## DATA LINES
━━━━━━━━━━━━━━━━━━━━
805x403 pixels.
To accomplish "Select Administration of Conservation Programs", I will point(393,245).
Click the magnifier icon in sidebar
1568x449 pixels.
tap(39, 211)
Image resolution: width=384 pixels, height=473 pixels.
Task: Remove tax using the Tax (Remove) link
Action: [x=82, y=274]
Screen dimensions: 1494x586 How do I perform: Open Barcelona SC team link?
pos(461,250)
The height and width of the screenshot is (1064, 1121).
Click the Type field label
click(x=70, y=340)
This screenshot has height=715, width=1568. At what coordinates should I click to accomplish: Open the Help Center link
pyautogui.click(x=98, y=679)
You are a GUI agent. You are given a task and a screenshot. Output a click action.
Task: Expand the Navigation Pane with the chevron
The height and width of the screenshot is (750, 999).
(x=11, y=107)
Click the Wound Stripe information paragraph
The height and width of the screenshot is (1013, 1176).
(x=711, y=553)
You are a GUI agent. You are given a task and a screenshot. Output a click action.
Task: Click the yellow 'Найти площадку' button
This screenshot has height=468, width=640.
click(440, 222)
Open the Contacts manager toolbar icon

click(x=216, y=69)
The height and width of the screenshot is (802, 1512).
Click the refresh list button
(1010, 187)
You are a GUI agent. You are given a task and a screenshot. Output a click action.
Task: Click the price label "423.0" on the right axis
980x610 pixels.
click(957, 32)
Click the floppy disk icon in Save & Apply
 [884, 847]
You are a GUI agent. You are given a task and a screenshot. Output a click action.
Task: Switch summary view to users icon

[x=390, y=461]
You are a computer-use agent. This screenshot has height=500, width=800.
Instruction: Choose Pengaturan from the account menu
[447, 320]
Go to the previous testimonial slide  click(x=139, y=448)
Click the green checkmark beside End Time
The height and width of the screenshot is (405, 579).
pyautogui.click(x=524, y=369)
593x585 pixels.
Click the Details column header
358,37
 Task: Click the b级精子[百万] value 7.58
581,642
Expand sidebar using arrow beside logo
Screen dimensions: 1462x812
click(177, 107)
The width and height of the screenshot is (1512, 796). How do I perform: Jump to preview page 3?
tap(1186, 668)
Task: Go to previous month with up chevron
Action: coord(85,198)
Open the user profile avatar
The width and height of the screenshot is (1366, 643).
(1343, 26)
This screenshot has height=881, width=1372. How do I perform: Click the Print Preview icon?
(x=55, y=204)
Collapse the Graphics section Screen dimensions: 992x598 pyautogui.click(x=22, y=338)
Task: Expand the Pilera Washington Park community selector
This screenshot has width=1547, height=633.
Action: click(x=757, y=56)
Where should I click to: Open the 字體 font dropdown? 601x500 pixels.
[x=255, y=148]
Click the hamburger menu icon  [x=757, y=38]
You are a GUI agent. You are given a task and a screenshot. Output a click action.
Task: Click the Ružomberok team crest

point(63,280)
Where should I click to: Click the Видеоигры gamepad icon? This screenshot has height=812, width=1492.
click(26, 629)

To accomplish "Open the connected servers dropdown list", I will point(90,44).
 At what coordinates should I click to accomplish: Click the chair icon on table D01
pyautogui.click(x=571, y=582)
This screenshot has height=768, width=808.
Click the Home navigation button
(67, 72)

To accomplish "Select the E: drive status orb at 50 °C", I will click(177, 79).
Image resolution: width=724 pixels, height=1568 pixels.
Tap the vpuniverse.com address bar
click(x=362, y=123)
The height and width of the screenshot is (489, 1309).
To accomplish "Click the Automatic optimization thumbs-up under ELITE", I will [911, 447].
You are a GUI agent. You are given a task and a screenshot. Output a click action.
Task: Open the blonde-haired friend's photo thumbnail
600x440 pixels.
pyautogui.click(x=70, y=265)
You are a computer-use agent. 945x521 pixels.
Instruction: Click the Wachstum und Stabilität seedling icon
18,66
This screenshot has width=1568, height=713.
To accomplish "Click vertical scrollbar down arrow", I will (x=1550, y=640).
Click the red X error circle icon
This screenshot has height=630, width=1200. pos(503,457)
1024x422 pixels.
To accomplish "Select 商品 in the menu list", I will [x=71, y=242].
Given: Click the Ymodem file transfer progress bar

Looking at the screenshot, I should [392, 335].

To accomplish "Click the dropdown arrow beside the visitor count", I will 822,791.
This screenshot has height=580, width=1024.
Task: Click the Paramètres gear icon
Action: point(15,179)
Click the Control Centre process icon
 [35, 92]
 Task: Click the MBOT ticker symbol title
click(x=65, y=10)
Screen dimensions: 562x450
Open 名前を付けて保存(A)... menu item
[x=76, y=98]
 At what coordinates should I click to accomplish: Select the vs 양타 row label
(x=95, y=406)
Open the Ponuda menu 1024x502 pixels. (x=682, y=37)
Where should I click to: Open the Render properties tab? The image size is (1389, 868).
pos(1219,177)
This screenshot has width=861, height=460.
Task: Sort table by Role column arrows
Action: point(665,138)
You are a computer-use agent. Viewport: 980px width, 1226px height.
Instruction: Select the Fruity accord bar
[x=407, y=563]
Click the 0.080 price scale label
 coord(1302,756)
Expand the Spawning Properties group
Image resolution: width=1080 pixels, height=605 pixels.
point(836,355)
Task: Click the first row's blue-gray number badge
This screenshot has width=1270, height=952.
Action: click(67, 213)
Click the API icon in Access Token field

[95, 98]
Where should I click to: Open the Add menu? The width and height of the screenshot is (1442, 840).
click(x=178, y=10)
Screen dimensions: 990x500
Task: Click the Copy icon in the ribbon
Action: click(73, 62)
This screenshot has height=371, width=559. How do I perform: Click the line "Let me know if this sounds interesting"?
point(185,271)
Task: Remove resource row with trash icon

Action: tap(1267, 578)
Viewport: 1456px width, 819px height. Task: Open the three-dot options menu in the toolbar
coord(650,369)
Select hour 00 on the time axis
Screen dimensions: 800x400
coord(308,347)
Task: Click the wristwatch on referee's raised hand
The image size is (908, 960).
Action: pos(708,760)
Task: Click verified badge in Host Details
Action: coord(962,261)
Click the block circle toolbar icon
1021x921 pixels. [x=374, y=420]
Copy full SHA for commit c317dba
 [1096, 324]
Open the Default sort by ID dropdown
━━━━━━━━━━━━━━━━━━━━
## TASK OBJECTIVE
Rewrite all the items above with "interface agent" in place of every "GUI agent", leaving everything else the same.

## SOLUTION
805x403 pixels.
To accomplish "Select Administration of Conservation Programs", I will point(393,245).
Click the magnifier icon in sidebar
1568x449 pixels.
tap(39, 211)
Image resolution: width=384 pixels, height=473 pixels.
Task: Remove tax using the Tax (Remove) link
Action: [x=82, y=274]
Screen dimensions: 1494x586 How do I perform: Open Barcelona SC team link?
pos(461,250)
The height and width of the screenshot is (1064, 1121).
Click the Type field label
click(x=70, y=340)
This screenshot has height=715, width=1568. At what coordinates should I click to accomplish: Open the Help Center link
pyautogui.click(x=98, y=679)
You are a interface agent. You are given a task and a screenshot. Output a click action.
Task: Expand the Navigation Pane with the chevron
The height and width of the screenshot is (750, 999).
(x=11, y=107)
Click the Wound Stripe information paragraph
The height and width of the screenshot is (1013, 1176).
(x=711, y=553)
You are a interface agent. You are given a task and a screenshot. Output a click action.
Task: Click the yellow 'Найти площадку' button
This screenshot has height=468, width=640.
click(440, 222)
Open the Contacts manager toolbar icon

click(x=216, y=69)
The height and width of the screenshot is (802, 1512).
Click the refresh list button
(1010, 187)
You are a interface agent. You are given a task and a screenshot. Output a click action.
Task: Click the price label "423.0" on the right axis
980x610 pixels.
click(957, 32)
Click the floppy disk icon in Save & Apply
 [884, 847]
You are a interface agent. You are given a task and a screenshot. Output a click action.
Task: Switch summary view to users icon

[x=390, y=461]
You are a computer-use agent. This screenshot has height=500, width=800.
Instruction: Choose Pengaturan from the account menu
[447, 320]
Go to the previous testimonial slide  click(x=139, y=448)
Click the green checkmark beside End Time
The height and width of the screenshot is (405, 579).
pyautogui.click(x=524, y=369)
593x585 pixels.
Click the Details column header
358,37
 Task: Click the b级精子[百万] value 7.58
581,642
Expand sidebar using arrow beside logo
Screen dimensions: 1462x812
click(177, 107)
The width and height of the screenshot is (1512, 796). How do I perform: Jump to preview page 3?
tap(1186, 668)
Task: Go to previous month with up chevron
Action: coord(85,198)
Open the user profile avatar
The width and height of the screenshot is (1366, 643).
(1343, 26)
This screenshot has height=881, width=1372. How do I perform: Click the Print Preview icon?
(x=55, y=204)
Collapse the Graphics section Screen dimensions: 992x598 pyautogui.click(x=22, y=338)
Task: Expand the Pilera Washington Park community selector
This screenshot has width=1547, height=633.
Action: click(x=757, y=56)
Where should I click to: Open the 字體 font dropdown? 601x500 pixels.
[x=255, y=148]
Click the hamburger menu icon  [x=757, y=38]
You are a interface agent. You are given a task and a screenshot. Output a click action.
Task: Click the Ružomberok team crest

point(63,280)
Where should I click to: Click the Видеоигры gamepad icon? This screenshot has height=812, width=1492.
click(26, 629)

To accomplish "Open the connected servers dropdown list", I will point(90,44).
 At what coordinates should I click to accomplish: Click the chair icon on table D01
pyautogui.click(x=571, y=582)
This screenshot has height=768, width=808.
Click the Home navigation button
(67, 72)

To accomplish "Select the E: drive status orb at 50 °C", I will click(177, 79).
Image resolution: width=724 pixels, height=1568 pixels.
Tap the vpuniverse.com address bar
click(x=362, y=123)
The height and width of the screenshot is (489, 1309).
To accomplish "Click the Automatic optimization thumbs-up under ELITE", I will [911, 447].
You are a interface agent. You are given a task and a screenshot. Output a click action.
Task: Open the blonde-haired friend's photo thumbnail
600x440 pixels.
pyautogui.click(x=70, y=265)
You are a computer-use agent. 945x521 pixels.
Instruction: Click the Wachstum und Stabilität seedling icon
18,66
This screenshot has width=1568, height=713.
To accomplish "Click vertical scrollbar down arrow", I will (x=1550, y=640).
Click the red X error circle icon
This screenshot has height=630, width=1200. pos(503,457)
1024x422 pixels.
To accomplish "Select 商品 in the menu list", I will [x=71, y=242].
Given: Click the Ymodem file transfer progress bar

Looking at the screenshot, I should [392, 335].

To accomplish "Click the dropdown arrow beside the visitor count", I will 822,791.
This screenshot has height=580, width=1024.
Task: Click the Paramètres gear icon
Action: point(15,179)
Click the Control Centre process icon
 [35, 92]
 Task: Click the MBOT ticker symbol title
click(x=65, y=10)
Screen dimensions: 562x450
Open 名前を付けて保存(A)... menu item
[x=76, y=98]
 At what coordinates should I click to accomplish: Select the vs 양타 row label
(x=95, y=406)
Open the Ponuda menu 1024x502 pixels. (x=682, y=37)
Where should I click to: Open the Render properties tab? The image size is (1389, 868).
pos(1219,177)
This screenshot has width=861, height=460.
Task: Sort table by Role column arrows
Action: point(665,138)
You are a computer-use agent. Viewport: 980px width, 1226px height.
Instruction: Select the Fruity accord bar
[x=407, y=563]
Click the 0.080 price scale label
 coord(1302,756)
Expand the Spawning Properties group
Image resolution: width=1080 pixels, height=605 pixels.
point(836,355)
Task: Click the first row's blue-gray number badge
This screenshot has width=1270, height=952.
Action: click(67, 213)
Click the API icon in Access Token field

[95, 98]
Where should I click to: Open the Add menu? The width and height of the screenshot is (1442, 840).
click(x=178, y=10)
Screen dimensions: 990x500
Task: Click the Copy icon in the ribbon
Action: click(73, 62)
This screenshot has height=371, width=559. How do I perform: Click the line "Let me know if this sounds interesting"?
point(185,271)
Task: Remove resource row with trash icon

Action: tap(1267, 578)
Viewport: 1456px width, 819px height. Task: Open the three-dot options menu in the toolbar
coord(650,369)
Select hour 00 on the time axis
Screen dimensions: 800x400
coord(308,347)
Task: Click the wristwatch on referee's raised hand
The image size is (908, 960).
Action: pos(708,760)
Task: Click verified badge in Host Details
Action: coord(962,261)
Click the block circle toolbar icon
1021x921 pixels. [x=374, y=420]
Copy full SHA for commit c317dba
 [1096, 324]
Open the Default sort by ID dropdown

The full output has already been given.